Читаем Военные рассказы полностью

Музыка, щелканье каблуков, смех, взвизги… И совсем не слыхать криков и стонов из стоявшего по соседству здания районной полиции. Там истязают арестованных— тех, кто бежал в лес и был пойман либо схвачен за связь с партизанами. Немцы хотят знать о партизанах все. Но допрашиваемые молчат.

Каждого из них гестаповец предупреждает:

— Даю срок подумать — до утра! Завтра — капут! Майор в сопровождении гебитскомиСсара, коменданта городка и головы райуправы Коваля осматривали укрепления Пырнова. Майор сам облазил все траншеи, каждый дот.

Гебитскомиссар выражал недовольство:

— Надо было строить траншеи в три ряда. Сухопарый майор подкручивает усики, улыбается:

— Мы не собираемся вести позиционную войну с ужиками. Наша задача — наступать. Мы должны найти их в лесах и уничтожить. У нас хватит и силы, и отваги, и оружия.

Против этого никто не мог ничего возразить.

II

Пан Коваль радостно приветствовал дорогих гостей. Его посетили сам гебитскомиссар и пан майор. Изгибаясь будто резиновый и низко кланяясь, Коваль пятился в комнаты, на розово-красной лысине от радости и волнения выступила испарина.

Дородная Ковалиха, причесанная «по-берлински», суетилась у печи. Увидев гостей, она перестала кричать на прислуживавших ей девчат и, бросив рыхлой рукой лепить кресты и крестики на куличах, льстивой, многообещающей улыбкой встретила гостей. Она уже успела заучить несколько немецких слов и порадовала офицеров приветствием на их родном языке.

Располневший гебитскомиссар, пухлые щеки которого у самого носа были прорезаны глубокими складками, отчего он казался все время загадочно улыбающимся, спросил, уж не немка ли пани председательша? А сухопарый майор, с бледным, как у аскета, лицом, в это время задумчиво подкручивал свои тонкие усики а-ля Фридрих и нагло разглядывал дородную хозяйку дома.

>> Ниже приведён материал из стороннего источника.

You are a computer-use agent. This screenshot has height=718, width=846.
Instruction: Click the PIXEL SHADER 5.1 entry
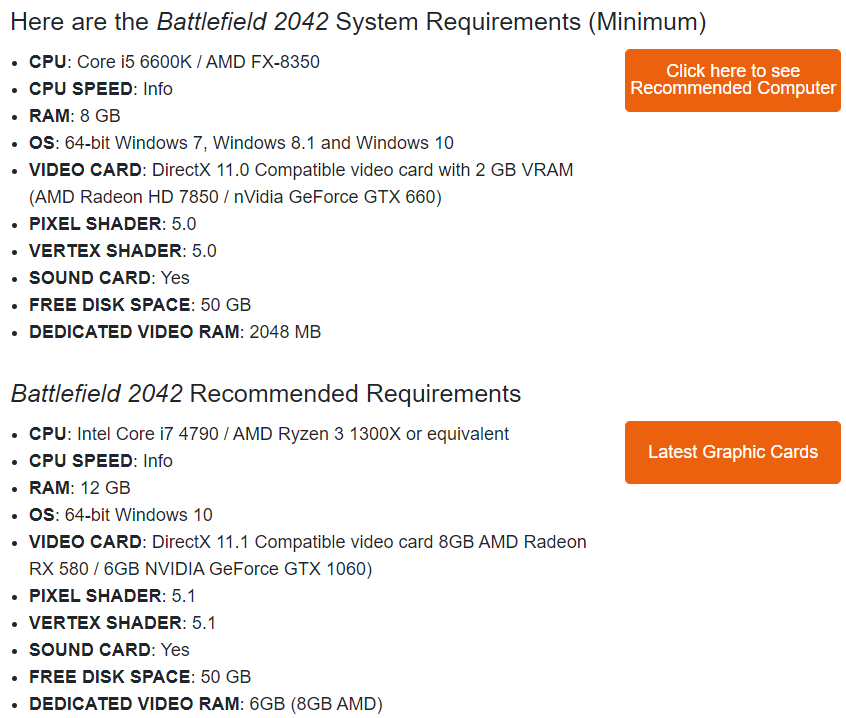click(x=112, y=596)
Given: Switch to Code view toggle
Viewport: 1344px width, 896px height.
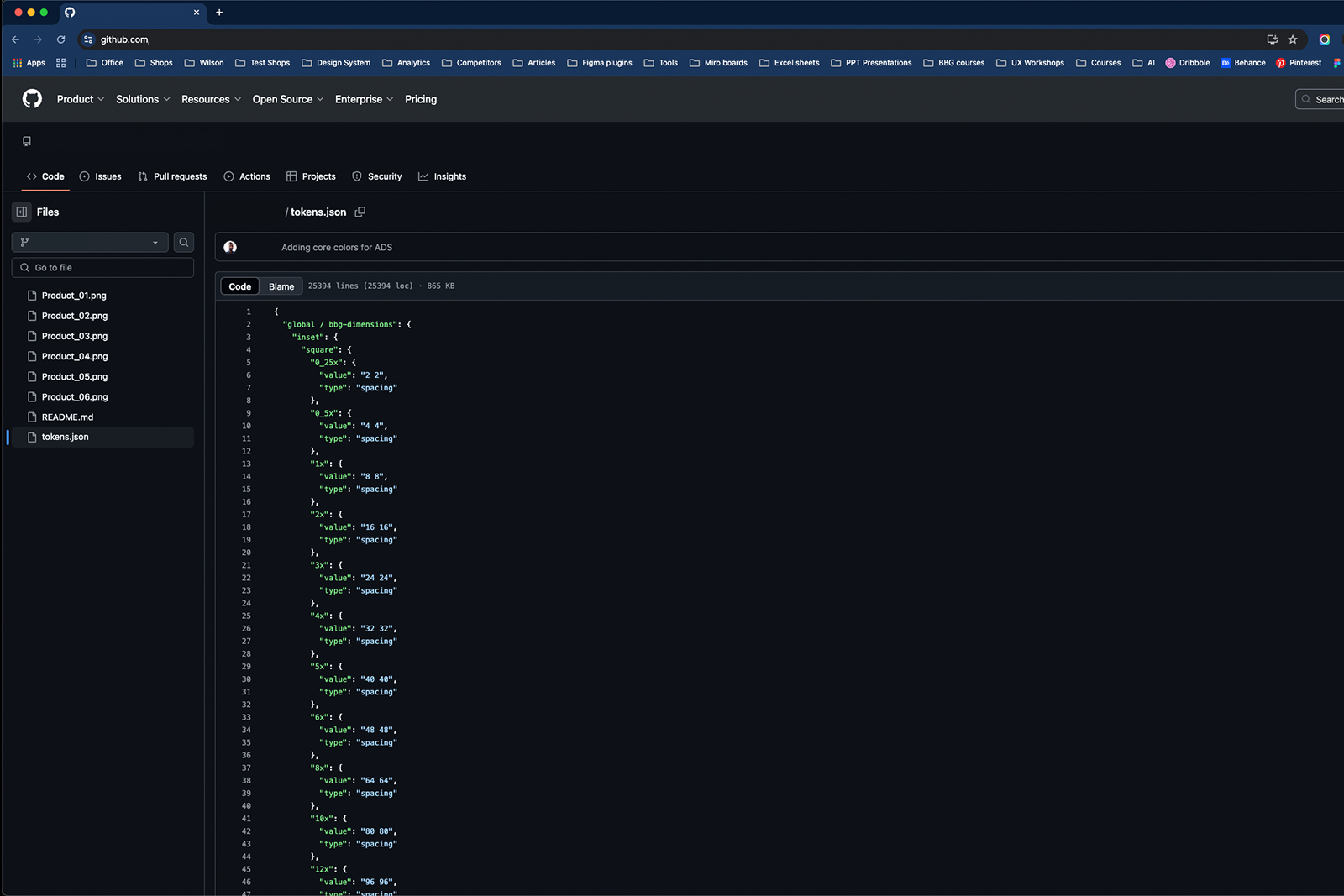Looking at the screenshot, I should [x=239, y=286].
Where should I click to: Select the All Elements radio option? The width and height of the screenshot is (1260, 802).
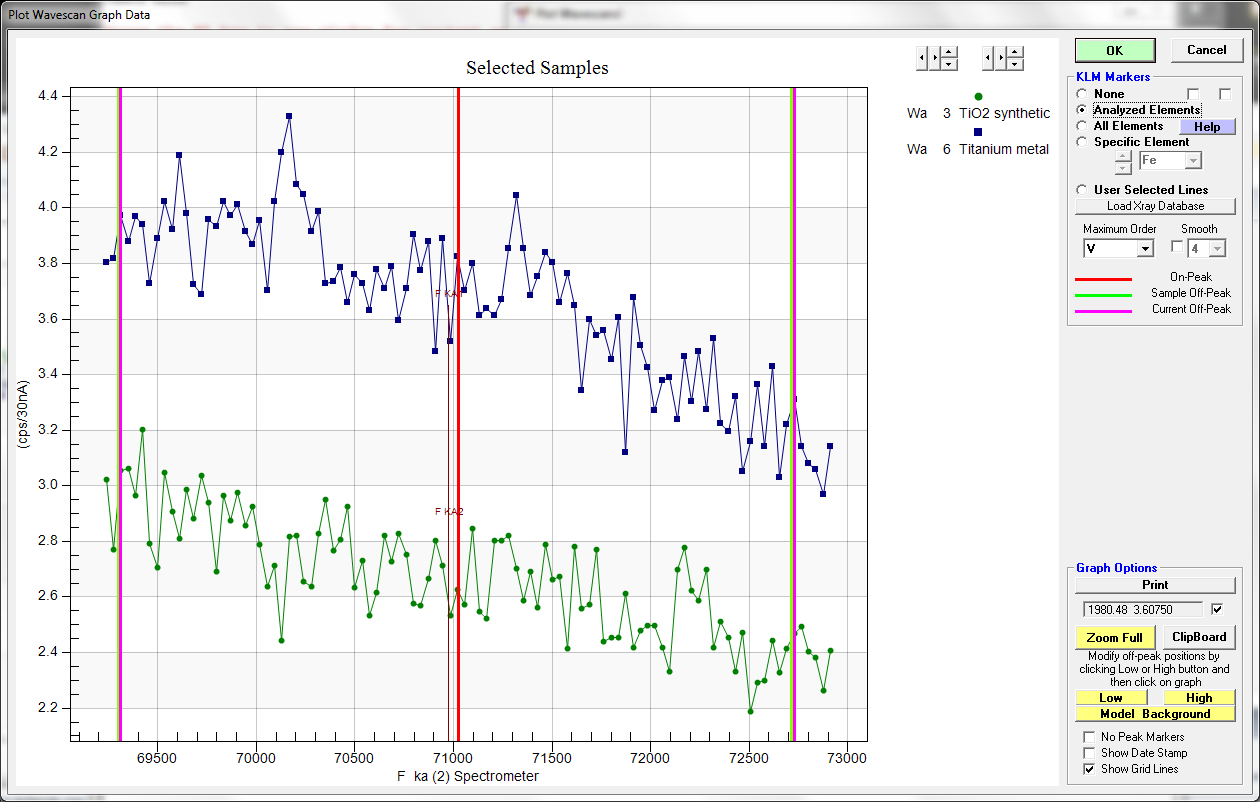point(1082,126)
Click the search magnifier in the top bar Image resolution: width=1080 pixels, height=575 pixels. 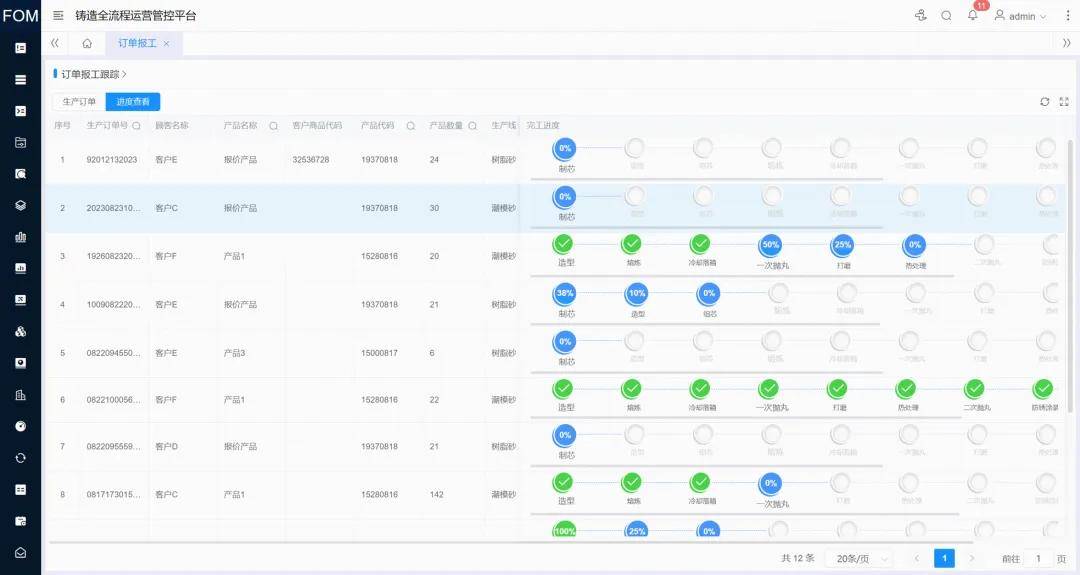946,16

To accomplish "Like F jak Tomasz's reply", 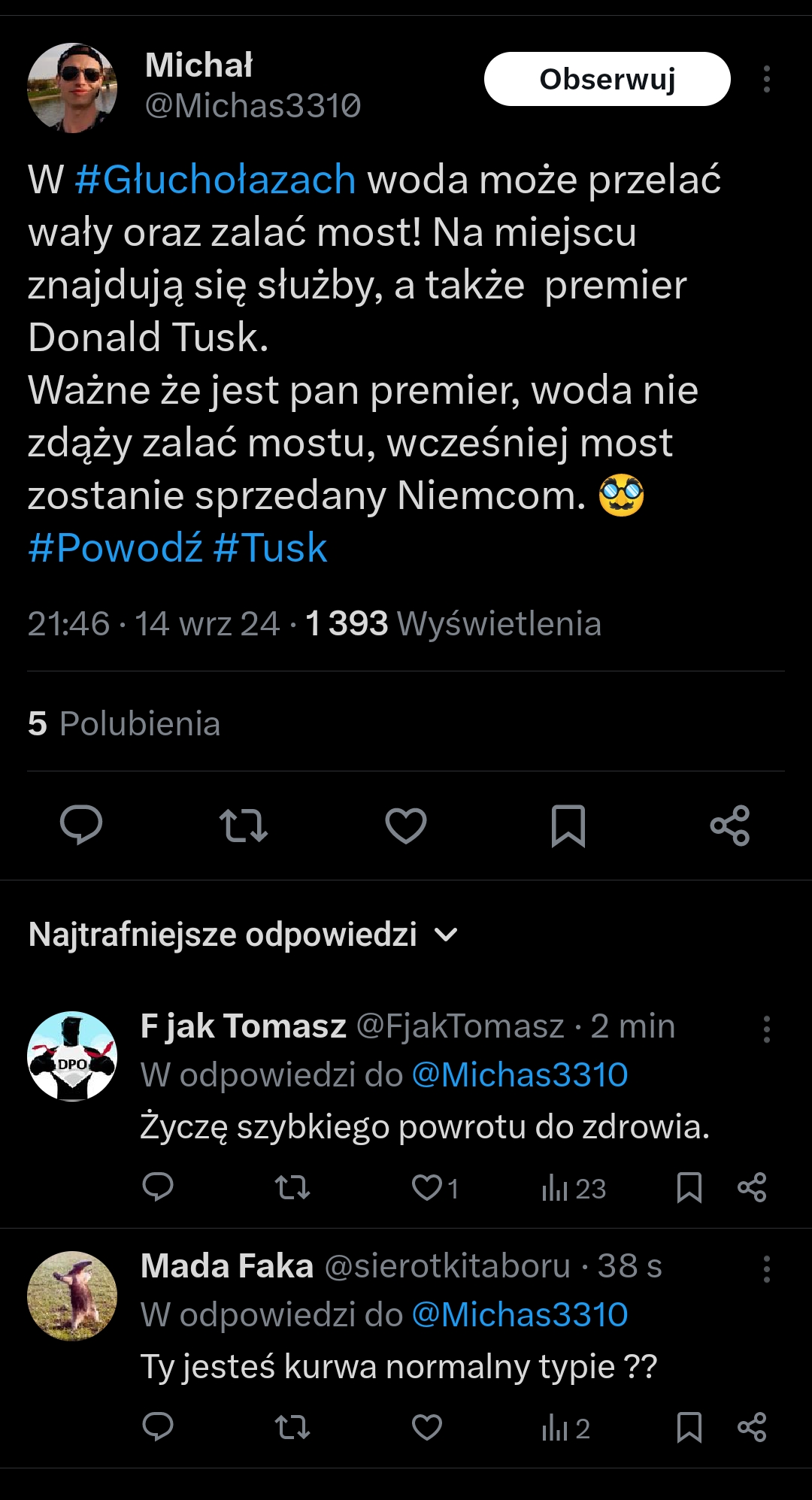I will coord(427,1187).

На небывалую эту встречу прибежал и первый подручный Коваля, его заместитель Устим Титаренко, шестидесятилетний старик, в синей добротного сукна чумарке, в широких казацких шароварах и серой смушковой шапке. Своей крепкой, коренастой фигурой он напоминал актера, собравшегося сыграть роль гайдамака времен запорожцев и гетманщины.

В таком наряде Титаренко щеголял лишь по большим праздникам. Всегда хмурое лицо его, с длинными обвисшими седыми усами и носом картошкой, сегодня помолодело и смиренной покорностью напоминало лик Николы-угодника. Постоянно сердитые глаза его, повидавшие много зверств, чинимых им же самим, и ставшие зеленоватыми, как у хищного зверя, теперь кротко искрились и жмурились, как у кота. Казалось: погладь его по шерсти — сразу замурлычет.

К превеликому неудовольствию старостихи, он бесцеремонно уселся в мягкое кресло и, как паровоз, задымил своей трубкой.

Коваль, сиявший точно намасленный, приглашал гостей:

— Вы уж извините за наше убожество, дорогие господа, хе-хе-хе, живем словно медведи в берлоге. Присаживайтесь к столу, пожалуйста… Ни культуры, ни обстановки, не то что у вас в великой Германии, хе-хе-хе… Далеко еще нам до вас. Сюда, сюда, пане майор, тут помягче, поудобнее будет, хе-хе-хе.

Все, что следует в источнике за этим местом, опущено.